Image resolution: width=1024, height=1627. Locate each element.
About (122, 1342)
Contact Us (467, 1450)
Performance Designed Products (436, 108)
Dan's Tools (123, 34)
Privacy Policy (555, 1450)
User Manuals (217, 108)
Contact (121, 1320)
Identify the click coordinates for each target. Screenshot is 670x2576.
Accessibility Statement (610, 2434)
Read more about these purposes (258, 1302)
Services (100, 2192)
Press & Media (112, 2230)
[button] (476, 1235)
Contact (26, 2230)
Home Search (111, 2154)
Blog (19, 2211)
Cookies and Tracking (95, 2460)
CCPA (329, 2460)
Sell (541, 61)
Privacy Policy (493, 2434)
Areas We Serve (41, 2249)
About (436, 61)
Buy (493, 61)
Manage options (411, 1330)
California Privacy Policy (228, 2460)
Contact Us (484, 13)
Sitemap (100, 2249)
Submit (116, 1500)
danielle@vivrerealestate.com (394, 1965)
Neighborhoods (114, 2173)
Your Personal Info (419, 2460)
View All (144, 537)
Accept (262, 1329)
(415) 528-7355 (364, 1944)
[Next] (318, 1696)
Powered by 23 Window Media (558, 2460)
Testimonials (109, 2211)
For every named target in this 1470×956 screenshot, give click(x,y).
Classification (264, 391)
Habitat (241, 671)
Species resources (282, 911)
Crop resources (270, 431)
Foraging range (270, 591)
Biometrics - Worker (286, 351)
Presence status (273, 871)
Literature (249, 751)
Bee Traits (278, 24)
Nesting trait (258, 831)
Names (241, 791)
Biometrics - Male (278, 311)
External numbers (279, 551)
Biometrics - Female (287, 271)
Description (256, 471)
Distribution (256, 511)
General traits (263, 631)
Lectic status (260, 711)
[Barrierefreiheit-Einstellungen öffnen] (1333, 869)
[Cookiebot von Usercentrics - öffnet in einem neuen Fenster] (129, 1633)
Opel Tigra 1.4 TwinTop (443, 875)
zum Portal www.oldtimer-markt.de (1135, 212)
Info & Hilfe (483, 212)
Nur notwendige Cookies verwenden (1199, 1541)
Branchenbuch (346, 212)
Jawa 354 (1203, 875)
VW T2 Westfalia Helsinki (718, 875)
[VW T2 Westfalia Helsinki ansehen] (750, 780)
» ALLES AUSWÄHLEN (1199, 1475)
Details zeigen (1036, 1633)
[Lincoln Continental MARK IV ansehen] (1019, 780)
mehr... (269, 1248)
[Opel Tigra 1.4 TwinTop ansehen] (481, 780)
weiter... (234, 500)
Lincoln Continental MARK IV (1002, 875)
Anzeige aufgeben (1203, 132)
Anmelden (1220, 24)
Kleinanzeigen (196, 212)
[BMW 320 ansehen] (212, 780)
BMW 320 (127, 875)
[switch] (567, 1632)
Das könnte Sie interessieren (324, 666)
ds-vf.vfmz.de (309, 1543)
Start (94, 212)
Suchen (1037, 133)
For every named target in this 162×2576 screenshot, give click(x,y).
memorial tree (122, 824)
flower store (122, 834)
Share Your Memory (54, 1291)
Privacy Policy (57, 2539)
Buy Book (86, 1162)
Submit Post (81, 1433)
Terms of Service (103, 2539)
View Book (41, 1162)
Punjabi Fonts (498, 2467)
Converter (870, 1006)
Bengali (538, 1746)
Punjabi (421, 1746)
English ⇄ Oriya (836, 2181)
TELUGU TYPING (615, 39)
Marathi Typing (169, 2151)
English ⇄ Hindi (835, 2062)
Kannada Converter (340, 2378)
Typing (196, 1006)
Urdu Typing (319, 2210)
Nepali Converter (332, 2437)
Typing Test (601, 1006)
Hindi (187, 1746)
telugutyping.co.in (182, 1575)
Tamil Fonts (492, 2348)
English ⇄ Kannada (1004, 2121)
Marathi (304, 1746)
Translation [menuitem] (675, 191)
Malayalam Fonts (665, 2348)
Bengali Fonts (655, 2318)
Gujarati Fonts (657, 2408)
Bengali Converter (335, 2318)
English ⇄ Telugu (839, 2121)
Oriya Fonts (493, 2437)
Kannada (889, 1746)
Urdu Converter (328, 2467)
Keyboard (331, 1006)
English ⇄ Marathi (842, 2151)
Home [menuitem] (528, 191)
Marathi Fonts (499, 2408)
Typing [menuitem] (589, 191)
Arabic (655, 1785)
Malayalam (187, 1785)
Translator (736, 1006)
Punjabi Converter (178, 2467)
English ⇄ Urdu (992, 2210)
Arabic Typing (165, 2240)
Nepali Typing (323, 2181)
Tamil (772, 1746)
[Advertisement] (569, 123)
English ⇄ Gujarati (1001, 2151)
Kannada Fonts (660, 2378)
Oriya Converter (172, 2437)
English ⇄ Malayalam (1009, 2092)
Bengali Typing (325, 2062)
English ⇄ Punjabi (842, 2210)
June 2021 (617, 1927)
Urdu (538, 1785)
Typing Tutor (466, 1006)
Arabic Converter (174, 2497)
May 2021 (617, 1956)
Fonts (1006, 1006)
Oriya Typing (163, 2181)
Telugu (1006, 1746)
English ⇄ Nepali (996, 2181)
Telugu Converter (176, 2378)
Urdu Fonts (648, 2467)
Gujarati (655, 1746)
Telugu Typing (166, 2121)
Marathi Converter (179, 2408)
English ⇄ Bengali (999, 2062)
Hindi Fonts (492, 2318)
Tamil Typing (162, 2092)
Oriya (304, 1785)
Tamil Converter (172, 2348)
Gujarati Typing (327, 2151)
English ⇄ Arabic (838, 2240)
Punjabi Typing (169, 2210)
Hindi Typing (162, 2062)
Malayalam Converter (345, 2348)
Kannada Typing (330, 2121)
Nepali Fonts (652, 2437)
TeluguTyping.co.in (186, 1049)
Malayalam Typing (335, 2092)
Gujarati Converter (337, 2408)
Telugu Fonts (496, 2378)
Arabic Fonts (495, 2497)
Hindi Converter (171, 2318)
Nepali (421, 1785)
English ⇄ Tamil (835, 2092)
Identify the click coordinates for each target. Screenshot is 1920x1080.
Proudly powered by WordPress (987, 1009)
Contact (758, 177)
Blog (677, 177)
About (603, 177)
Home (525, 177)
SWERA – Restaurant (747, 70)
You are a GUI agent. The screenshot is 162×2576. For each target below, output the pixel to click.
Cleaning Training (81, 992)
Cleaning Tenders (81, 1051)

Problem details: Give back exactly the lines of the listing above that run from the line with "[Barrierefreiheit-Einstellungen öffnen] (1333, 869)" to the line with "Start (94, 212)", inclusive.

Answer:
[Barrierefreiheit-Einstellungen öffnen] (1333, 869)
[Cookiebot von Usercentrics - öffnet in einem neuen Fenster] (129, 1633)
Opel Tigra 1.4 TwinTop (443, 875)
zum Portal www.oldtimer-markt.de (1135, 212)
Info & Hilfe (483, 212)
Nur notwendige Cookies verwenden (1199, 1541)
Branchenbuch (346, 212)
Jawa 354 (1203, 875)
VW T2 Westfalia Helsinki (718, 875)
[VW T2 Westfalia Helsinki ansehen] (750, 780)
» ALLES AUSWÄHLEN (1199, 1475)
Details zeigen (1036, 1633)
[Lincoln Continental MARK IV ansehen] (1019, 780)
mehr... (269, 1248)
[Opel Tigra 1.4 TwinTop ansehen] (481, 780)
weiter... (234, 500)
Lincoln Continental MARK IV (1002, 875)
Anzeige aufgeben (1203, 132)
Anmelden (1220, 24)
Kleinanzeigen (196, 212)
[BMW 320 ansehen] (212, 780)
BMW 320 (127, 875)
[switch] (567, 1632)
Das könnte Sie interessieren (324, 666)
ds-vf.vfmz.de (309, 1543)
Start (94, 212)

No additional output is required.